* **Fragmento del documento**:
Postman parte de una idea que no es evidente a primera vista. El problema no es solo el contenido de la información, sino el medio a través del cual se transmite. Cada medio tiene una lógica propia que condiciona cómo se construyen los mensajes y, en consecuencia, cómo se entienden.
En su análisis, la televisión ocupa un lugar central. No porque manipule de forma directa, sino porque impone un formato. La imagen, la velocidad, la necesidad de captar atención y mantenerla durante el mayor tiempo posible. En ese contexto, incluso los temas más complejos tienden a adaptarse a una lógica de espectáculo.
La política, el debate público o la información dejan de organizarse en torno a la argumentación y pasan a hacerlo en torno a la visibilidad. Lo importante no es tanto lo que se dice como cómo se presenta. La forma empieza a condicionar el fondo.

* **Datos proporcionados**:
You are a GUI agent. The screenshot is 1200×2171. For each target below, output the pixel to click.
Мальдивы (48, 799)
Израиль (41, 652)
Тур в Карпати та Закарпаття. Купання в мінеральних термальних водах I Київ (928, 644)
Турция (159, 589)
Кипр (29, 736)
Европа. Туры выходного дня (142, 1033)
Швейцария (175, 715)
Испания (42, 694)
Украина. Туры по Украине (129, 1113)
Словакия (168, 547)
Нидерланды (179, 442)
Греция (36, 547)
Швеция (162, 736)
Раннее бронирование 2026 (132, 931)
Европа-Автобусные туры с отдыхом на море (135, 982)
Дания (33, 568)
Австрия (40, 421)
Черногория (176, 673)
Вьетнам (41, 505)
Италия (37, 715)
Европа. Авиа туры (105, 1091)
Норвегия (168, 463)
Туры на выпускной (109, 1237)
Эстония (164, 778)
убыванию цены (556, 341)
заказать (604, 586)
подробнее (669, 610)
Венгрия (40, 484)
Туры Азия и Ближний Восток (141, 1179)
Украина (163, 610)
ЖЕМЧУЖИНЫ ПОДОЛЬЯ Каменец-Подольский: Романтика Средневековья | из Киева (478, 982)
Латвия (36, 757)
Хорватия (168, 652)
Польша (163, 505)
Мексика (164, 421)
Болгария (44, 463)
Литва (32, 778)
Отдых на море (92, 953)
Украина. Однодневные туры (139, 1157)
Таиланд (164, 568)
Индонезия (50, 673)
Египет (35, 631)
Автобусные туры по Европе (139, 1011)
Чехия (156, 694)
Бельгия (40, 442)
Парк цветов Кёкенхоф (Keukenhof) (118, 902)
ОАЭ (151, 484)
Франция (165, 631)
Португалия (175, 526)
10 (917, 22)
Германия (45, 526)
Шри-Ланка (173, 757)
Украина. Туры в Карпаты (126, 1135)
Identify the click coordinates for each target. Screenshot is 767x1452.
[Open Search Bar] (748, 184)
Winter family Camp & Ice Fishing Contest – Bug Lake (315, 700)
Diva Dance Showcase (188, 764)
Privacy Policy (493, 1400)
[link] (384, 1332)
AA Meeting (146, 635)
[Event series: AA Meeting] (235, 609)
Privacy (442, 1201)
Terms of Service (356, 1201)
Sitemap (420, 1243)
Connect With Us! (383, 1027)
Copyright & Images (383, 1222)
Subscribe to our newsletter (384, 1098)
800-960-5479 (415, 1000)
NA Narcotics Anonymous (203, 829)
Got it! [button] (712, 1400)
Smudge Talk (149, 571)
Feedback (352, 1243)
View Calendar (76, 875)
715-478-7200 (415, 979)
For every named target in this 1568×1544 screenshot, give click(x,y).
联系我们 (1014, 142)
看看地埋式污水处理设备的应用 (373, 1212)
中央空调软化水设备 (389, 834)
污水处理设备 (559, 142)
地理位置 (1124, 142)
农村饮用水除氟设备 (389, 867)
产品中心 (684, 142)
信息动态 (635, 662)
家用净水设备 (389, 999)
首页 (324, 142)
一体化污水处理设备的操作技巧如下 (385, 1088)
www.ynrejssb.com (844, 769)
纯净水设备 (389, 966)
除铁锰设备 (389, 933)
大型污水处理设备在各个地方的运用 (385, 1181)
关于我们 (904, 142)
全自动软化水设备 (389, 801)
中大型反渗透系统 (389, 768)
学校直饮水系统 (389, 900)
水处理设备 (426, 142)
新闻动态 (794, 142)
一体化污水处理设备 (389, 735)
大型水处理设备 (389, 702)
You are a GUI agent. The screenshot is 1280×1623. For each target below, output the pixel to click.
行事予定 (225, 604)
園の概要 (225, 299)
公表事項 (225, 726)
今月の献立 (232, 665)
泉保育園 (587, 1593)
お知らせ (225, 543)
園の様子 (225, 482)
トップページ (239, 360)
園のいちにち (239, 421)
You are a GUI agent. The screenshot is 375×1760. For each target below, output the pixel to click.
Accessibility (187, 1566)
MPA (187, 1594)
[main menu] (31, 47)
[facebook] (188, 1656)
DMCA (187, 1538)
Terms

* **Preguntas de estudio**:
1. Explica en una a tres oraciones por qué, según el fragmento sobre Postman, la televisión ocupa un lugar central en su análisis.
2. En el fragmento sobre Postman, ¿en torno a qué pasan a organizarse la política, el debate público o la información?
3. Transcribe un pasaje del fragmento sobre Postman: comienza en las palabras "Postman parte de" y detente después de "cómo se entienden.".
Los registros no intervienen en esto.

* **Respuestas**:
1. Porque impone un formato, no porque manipule de forma directa. Ese formato se basa en la imagen, la velocidad y la necesidad de captar la atención y mantenerla, así que incluso los temas más complejos tienden a adaptarse a una lógica de espectáculo.

2. En torno a la visibilidad.

3.
Postman parte de una idea que no es evidente a primera vista. El problema no es solo el contenido de la información, sino el medio a través del cual se transmite. Cada medio tiene una lógica propia que condiciona cómo se construyen los mensajes y, en consecuencia, cómo se entienden.